Re:So... (Score:3, Insightful)
Gap less playback. Just can't live without it when listening to live recordings.
It's the one big thing that kept me from buying an Ipod, but I've ordered a Nano now.
And, I like the fact Rockbox seems to cope nicely with keeping one's music organized in folders - without any internal database. Makes it nicer to use the device on multiple computers, and actually use it as mass storage when you prefer listening to your tunes on a computer.
Re:So... (Score:5, Insightful)
This is unbelievably ignorant. A wealth of codecs means that you have a wealth of choices. It means that the vast population of digital music listening people are likely to find their chosen format(s) is supported by this firmware.
For individuals, they most certainly can and do have multiple formats of music in their collection legally. I have some mp3's and a vast amount of ogg vorbis. The mp3's were free downloads. The ogg vorbis are all ripped from my own CD collection. I also have some WAV files, which are my own recordings. And I happen to like the fact that I actually have the choice to try some of the other codecs, particularly the lossless ones, such as FLAC.
Remember, choices are a good thing.
benefits of codec support (Score:3, Insightful)
I've been using slashdot long enough to have a four digit UID, and I must admit that I have never during all this time seen anybody say anything more false. In fact, not only is your statement false, it is the exact opposite of the truth in an egregiously offensive and inciteful way.
Since you seem to lack even the minimal imagination necessary to envision why non-pirates would ever want to use an alternative codec, let me put it to you bluntly and in great detail. Right now, as of this writing, the aotuv [geocities.jp] vorbis encoder is widely believed to have by far the best sound quality of any codec at low bitrates. There are detractors who disagree, but the funny thing is, those decractors never bother to perform any actual listening tests, and if you bother to perform actual listening tests [wikipedia.org], you'll find that ogg vorbis not only wins the quality battle, it wins it by a metric mile.

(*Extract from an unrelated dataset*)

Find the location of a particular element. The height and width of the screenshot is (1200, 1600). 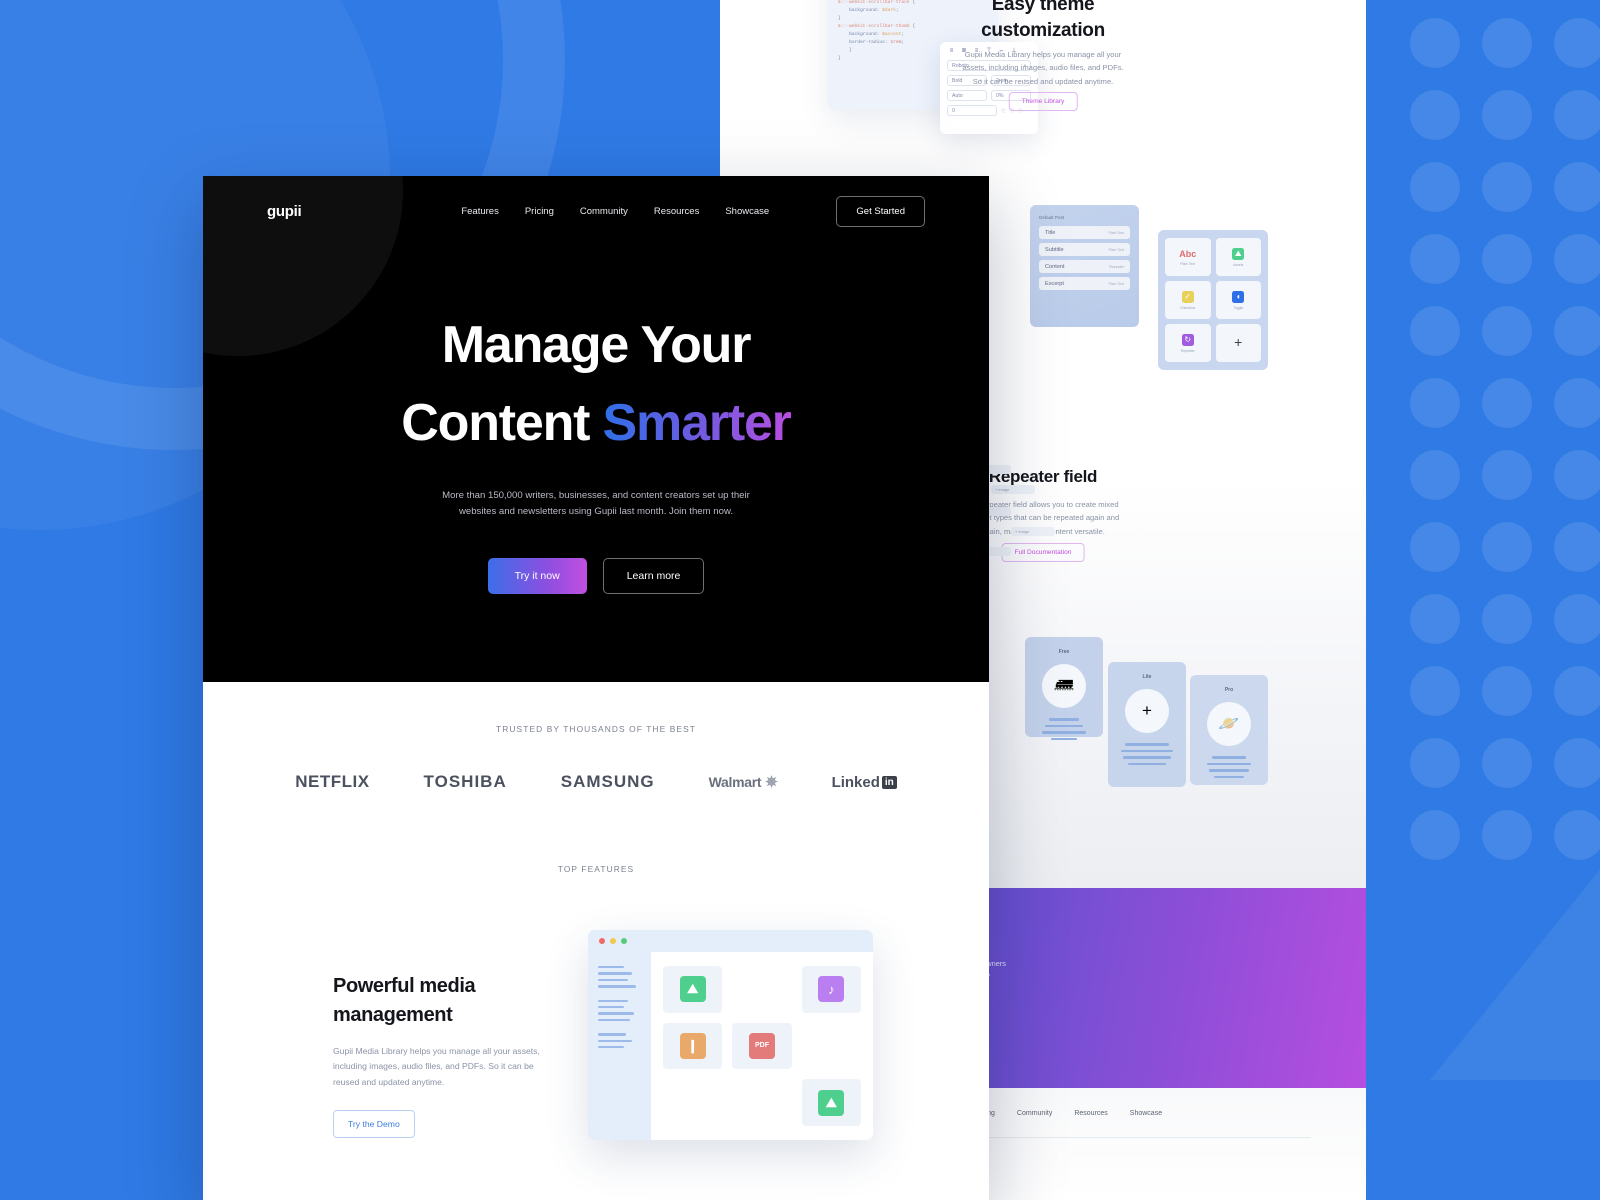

We're talking stuff on the scale of "Ogg vorbis at 96 kbit beats the world's best mp3 encoder at 128 kbit and no other codec at 96 kbit even comes close to beating mp3." That kind of thing.
Now, before you get all up in arms about how portable players have unlimited disk space and file size is no longer a constraint, let me remind you that the iPod nano has a maximum of 4 gigabytes of disk space as of this writing, and no other flash player on the market has larger capacity. Thus anybody in the market for a totally skip-proof digital audio player is stuck with a maximum of 4GB drive capacity, and in this context, file size is important.
Therefore, people who rip their own CDs and play them on flash players have tremendous incentive to choose the highest quality audio format when ripping their CDs, so as to maximize the use of their portable player's limited disk space.
That is why a wide range of supported codecs is important. Coincidentally, Rockbox supports ogg vorbis on the iPod nano, which is exactly the usage scenario I describe.
But wait, there's more!
Vorbis may be the quality leader today, but this has not always been the case. In the past there have been periods where vorbis was not the quality leader, and in the future I fully expect other audio formats to surpass it in time. Hence, in order to guarantee the maximal utility of an audio player in the future, it is mandatory that the user must be able to add support for new codecs as time goes on, in order to take advantage of the high rate of improvements in the audio codec landscape.
Needless to say, the only way to guarantee the ability to add new codecs in the future is to run free software on your audio player. Coincidentally, that's exactly what Rockbox is: it's free software.
For all these reasons and more, a wide range of supported codecs is necessary to have in an audio player, ESPECIALLY if you rip all your music from your own CD collection and thereby possess total control over the choice of what codec to use.